Número de violência sexual contra crianças e adolescentes é alto
Mais de 70 casos foram registrados este ano em maternidade de Aracaju Cotidiano 18/05/2019 19h10 - Atualizado em 18/05/2019 20h14Com o intuito de mobilizar a sociedade brasileira a participar do combate ao abuso e a exploração sexual infantil, o dia 18 de maio ficou conhecido como o Dia Nacional de Combate ao Abuso e a Exploração Sexual de Crianças e Adolescentes. A Maternidade Nossa Senhora de Lourdes (MNSL) é referência no Estado no atendimento a vítimas de violência sexual.
De acordo com dados da Secretaria de Direitos Humanos, é extremamente elevado o número de casos de violência sexual contra crianças e adolescentes no país, um dos meios de denúncia é o Disque 100 e o aplicativo Proteja Brasil.
Em Sergipe, a (MNSL), unidade gerida pela Secretaria de Estado da Saúde (SES), atende não só pessoas do sexo feminino, mas de ambos os sexos vitimas de violência sexual.
A psicóloga do atendimento a vítimas de violência da MNSL, Camila Souza, explicou que o dia 18 de maio nasceu porque ainda existe a violência contra criança e a impunidade. “É importante que toda população tenha conhecimento desse tema, para que todos assumam seu papel de agente transformador dessa realidade. A partir do levantamento feito pela Instituição em 2018, o serviço de violência contabilizou 253 casos de vítimas de violência sexual, sendo 191 a menor e 62 a maior de idade”, informou Camila.
Dados
A Coordenadora do Pronto Socorro da MNSL, Lourivânia Oliveira Melo Prado, informou que no quadrimestre de 2019, foram registrados 96 casos, sendo 75 a menor e 21 a maior de idade.
“Nas estatísticas, a mulher compõe a maior clientela, sendo 90%, com faixa etária entre 10 e 12 anos de idade. As vítimas do sexo masculino possuem entre 7 e 10 anos de idade. Além do mais, o abuso é apontado como um dos tipos de violências mais comuns”, enfatizou.
Lourivânia disse que é importante a notificação do ocorrido para dar mais visibilidade aos casos dessa violência e entender que o comunicado não é uma denúncia e sim um instrumento de vigilância e alerta de cuidados. “Além disso, é fundamental acionar o conselho tutelar e procurar uma delegacia”, disse Lourivânia.
A MNSL conta com uma equipe multiprofissional e qualificada, composta por médicos, enfermeiros, psicólogos, assistentes sociais e demais membros de apoio assistencial, que trabalham porta aberta, durante 24h, de domingo a domingo.
A Unidade fica localizada na Avenida Tancredo Neves, 5.700, é a referência para as vítimas de violência sexual, tanto na capital quanto no resto do estado. Independente da sua idade, sexo ou período em que foi abusada(o) o telefone para contato é (79) 3225-8679.
Acolhimento
Lourivânia ressaltou que a vítima que chega ao serviço de violência sexual da maternidade, de início é atendida e acolhida pelo enfermeiro que trabalha na classificação de risco, em seguida, se for necessário, é transferida para uma sala com privacidade, na qual a psicóloga tem como objetivo diagnosticar o histórico do paciente.

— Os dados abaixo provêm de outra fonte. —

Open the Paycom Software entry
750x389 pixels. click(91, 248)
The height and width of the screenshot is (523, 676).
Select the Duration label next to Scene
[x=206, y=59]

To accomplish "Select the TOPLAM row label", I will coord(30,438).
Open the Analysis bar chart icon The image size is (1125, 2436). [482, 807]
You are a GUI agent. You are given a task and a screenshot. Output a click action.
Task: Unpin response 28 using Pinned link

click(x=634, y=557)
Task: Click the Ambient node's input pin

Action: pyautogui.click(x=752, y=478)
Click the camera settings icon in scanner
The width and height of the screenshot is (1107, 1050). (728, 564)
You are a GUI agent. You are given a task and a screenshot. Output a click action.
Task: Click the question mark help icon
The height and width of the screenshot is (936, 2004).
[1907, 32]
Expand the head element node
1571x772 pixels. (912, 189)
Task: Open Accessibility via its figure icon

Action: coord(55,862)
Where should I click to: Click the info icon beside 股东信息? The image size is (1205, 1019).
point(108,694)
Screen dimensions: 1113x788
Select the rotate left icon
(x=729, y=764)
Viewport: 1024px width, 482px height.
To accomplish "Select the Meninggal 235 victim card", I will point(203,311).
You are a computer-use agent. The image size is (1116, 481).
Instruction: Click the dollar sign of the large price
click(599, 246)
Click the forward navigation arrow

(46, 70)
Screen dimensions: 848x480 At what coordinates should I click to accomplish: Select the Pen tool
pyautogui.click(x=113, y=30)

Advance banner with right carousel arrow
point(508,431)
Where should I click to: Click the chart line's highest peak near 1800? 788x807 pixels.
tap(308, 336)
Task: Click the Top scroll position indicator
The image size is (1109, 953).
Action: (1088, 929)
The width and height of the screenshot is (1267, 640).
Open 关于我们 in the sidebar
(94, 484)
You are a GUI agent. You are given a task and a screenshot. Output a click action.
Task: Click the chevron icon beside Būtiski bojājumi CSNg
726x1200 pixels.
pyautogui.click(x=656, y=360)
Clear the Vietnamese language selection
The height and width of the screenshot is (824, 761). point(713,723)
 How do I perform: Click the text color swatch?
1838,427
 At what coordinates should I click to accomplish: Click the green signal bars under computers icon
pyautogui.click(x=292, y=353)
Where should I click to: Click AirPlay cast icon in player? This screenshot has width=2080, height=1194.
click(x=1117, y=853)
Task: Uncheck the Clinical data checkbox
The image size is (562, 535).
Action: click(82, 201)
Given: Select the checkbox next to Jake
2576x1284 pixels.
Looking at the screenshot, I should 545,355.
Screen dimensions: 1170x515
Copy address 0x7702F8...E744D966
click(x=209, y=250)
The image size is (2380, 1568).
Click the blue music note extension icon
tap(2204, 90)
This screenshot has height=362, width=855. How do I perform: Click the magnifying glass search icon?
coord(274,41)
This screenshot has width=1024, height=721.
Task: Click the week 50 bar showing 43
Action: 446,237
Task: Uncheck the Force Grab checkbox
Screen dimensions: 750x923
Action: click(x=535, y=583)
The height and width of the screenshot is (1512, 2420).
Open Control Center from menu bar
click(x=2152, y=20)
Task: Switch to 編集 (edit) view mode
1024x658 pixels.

“Todo o procedimento para fazer o aporte é realizado de imediato. Vale ressaltar que pessoas de Estados diversos também são acolhidas na MNSL e que o acompanhamento médico é realizado cerca de seis meses e a consulta psicológica até quando a vítima necessitar”, disse Lourivânia.
Segundo a profissional do pronto socorro, é primordial que a vítima procure atendimento nas primeiras 72h, mesmo que não tenha passado pela delegacia. É nesse prazo que nós conseguimos realizar todas as medidas preventivas para evitar as doenças sexualmente transmissíveis, aqui na MNSL, damos a pílula do dia seguinte, o coquetel retroviral do HIV e das hepatites.